Ehm ehm, tes tes tes................................


Kalaupun aku berkata bahwa, aku akan bahagia melihatmu bahagia itu adalah hal termunafik yang pernah ku ucapkan. Tentu ada sedikit serpihan kesedihan yang tergores dibalik senyumku. Bukan aku tak ingin melihatmu tersenyum bahagia, melainkan bukan aku yang membahagiakanmu. Semacam mencabut "namamu" yang telah ku pahat kuat-kuat dalam hati. Sakit. Nggak gampang. Dan melukai sebagian hati yang telah patah.
Keterpurukan adalah suatu kepastian. Namun aku berpikir bahwa dibalik keterpurukan itu terdapat dua dimensi yang membuat aku menjadi semakin kuat maupun rapuh.

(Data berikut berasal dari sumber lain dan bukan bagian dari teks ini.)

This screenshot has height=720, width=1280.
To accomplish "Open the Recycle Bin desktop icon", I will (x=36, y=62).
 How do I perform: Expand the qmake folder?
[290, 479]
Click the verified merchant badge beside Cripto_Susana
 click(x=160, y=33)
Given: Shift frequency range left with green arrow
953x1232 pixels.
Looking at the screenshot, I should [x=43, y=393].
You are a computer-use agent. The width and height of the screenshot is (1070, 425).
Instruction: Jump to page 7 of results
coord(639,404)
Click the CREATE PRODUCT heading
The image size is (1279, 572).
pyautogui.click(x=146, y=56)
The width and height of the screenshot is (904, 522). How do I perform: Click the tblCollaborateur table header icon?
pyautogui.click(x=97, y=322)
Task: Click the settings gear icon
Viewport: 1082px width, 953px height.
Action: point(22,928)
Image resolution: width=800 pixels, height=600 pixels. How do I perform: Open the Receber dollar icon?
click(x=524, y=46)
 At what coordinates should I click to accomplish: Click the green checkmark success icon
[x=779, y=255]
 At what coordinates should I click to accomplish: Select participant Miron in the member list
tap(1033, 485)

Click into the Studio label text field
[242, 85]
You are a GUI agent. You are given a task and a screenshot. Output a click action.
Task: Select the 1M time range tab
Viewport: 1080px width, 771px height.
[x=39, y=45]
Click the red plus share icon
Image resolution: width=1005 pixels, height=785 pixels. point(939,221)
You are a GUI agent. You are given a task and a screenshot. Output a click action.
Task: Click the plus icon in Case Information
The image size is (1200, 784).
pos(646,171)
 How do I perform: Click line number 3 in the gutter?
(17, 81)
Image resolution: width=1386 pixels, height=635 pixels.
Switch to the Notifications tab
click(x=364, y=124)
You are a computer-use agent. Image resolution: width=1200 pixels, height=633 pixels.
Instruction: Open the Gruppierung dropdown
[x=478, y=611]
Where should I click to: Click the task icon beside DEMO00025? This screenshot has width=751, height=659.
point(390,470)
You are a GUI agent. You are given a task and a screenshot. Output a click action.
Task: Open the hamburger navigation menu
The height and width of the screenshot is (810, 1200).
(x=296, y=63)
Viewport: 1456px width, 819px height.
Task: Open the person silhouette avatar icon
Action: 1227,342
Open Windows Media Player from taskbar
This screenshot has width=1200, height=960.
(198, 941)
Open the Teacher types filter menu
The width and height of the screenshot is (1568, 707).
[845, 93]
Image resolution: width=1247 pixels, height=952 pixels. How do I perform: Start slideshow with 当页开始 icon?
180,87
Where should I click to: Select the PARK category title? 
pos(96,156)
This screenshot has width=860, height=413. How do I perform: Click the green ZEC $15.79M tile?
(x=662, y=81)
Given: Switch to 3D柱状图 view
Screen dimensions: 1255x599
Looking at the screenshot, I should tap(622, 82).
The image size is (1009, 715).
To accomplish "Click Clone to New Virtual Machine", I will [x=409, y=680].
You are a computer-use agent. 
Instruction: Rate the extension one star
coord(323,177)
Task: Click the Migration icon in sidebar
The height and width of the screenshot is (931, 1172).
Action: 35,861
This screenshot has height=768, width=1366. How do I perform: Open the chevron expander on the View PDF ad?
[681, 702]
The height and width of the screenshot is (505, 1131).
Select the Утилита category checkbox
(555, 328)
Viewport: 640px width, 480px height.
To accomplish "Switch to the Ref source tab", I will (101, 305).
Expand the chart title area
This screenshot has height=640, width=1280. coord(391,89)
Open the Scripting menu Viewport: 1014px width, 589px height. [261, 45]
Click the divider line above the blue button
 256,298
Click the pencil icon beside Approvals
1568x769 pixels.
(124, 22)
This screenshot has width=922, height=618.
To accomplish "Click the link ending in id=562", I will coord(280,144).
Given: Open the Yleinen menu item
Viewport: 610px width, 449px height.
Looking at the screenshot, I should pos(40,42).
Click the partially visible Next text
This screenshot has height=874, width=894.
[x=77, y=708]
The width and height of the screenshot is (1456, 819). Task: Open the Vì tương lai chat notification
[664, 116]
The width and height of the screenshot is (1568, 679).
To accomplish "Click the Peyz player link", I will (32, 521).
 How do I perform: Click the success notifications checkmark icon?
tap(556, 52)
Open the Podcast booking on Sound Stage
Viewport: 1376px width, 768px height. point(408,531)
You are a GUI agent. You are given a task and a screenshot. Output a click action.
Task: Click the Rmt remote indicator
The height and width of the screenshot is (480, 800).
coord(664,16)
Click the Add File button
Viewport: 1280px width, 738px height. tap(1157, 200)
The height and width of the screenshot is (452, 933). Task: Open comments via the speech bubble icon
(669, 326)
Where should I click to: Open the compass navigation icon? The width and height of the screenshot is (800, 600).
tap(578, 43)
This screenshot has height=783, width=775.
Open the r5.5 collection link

Kekuatan itu kudapatkan dari sahabat yang selalu menyertai kisahku. Merekalah yang mengajarkan bagaimana menjadi seorang yang konsisten dalam memerankan diri sendiri dalam sandiwara kehidupan, merekalah juga yang menyadarkanku bahwa hidup itu indah, sehingga rugi jika ku sia-siakan. 


Tak dapat kupungkiri bahwa ada suatu keterpurukan di sisi berikutnya. Sisi yang ingin ku acuhkan, dan hindari. Satu sisi dimana Tuhan menyiapkan bumerang tajam untukku. Yang siap menerkam ku mentah-mentah. Dan tak ragu membunuhku perlahan. Dalam sekaratku, aku terus bermunajat. Memohon. Meminta. Dari situlah lahir sebuah semangat kemudian tegas membangkitkanku.
Untuk sementara aku akan membiarkan sajak-sajak yang kau lukiskan membekas dan melumuti pikiranku. Bukan apa-apa. Hanya saja, aku belum menemukan pena lain yang mau menyanyikan sajaknya halus dalam sanubari.


Namun, kalaupun aku berkata bahwa aku belum menemukan sajak-sajak lain, aku tidak hanya membohongi diri sendiri, melainkan orang lain pun telah ku bohongi. Telah kutemui pena yang menyentuh perlahan dalam relung. Melukiskan sajak-sajak yang jumlahnya tak sebanyak dan seindah sajak berlumut sebelumnya. Namun sajak yang diciptakannya ini dapat membuatku belajar melangkah dan menentukan arah. Mungkin sajak yang diciptakan dari pena inilah takdir yang memaksa jalanku terus mengikutinya.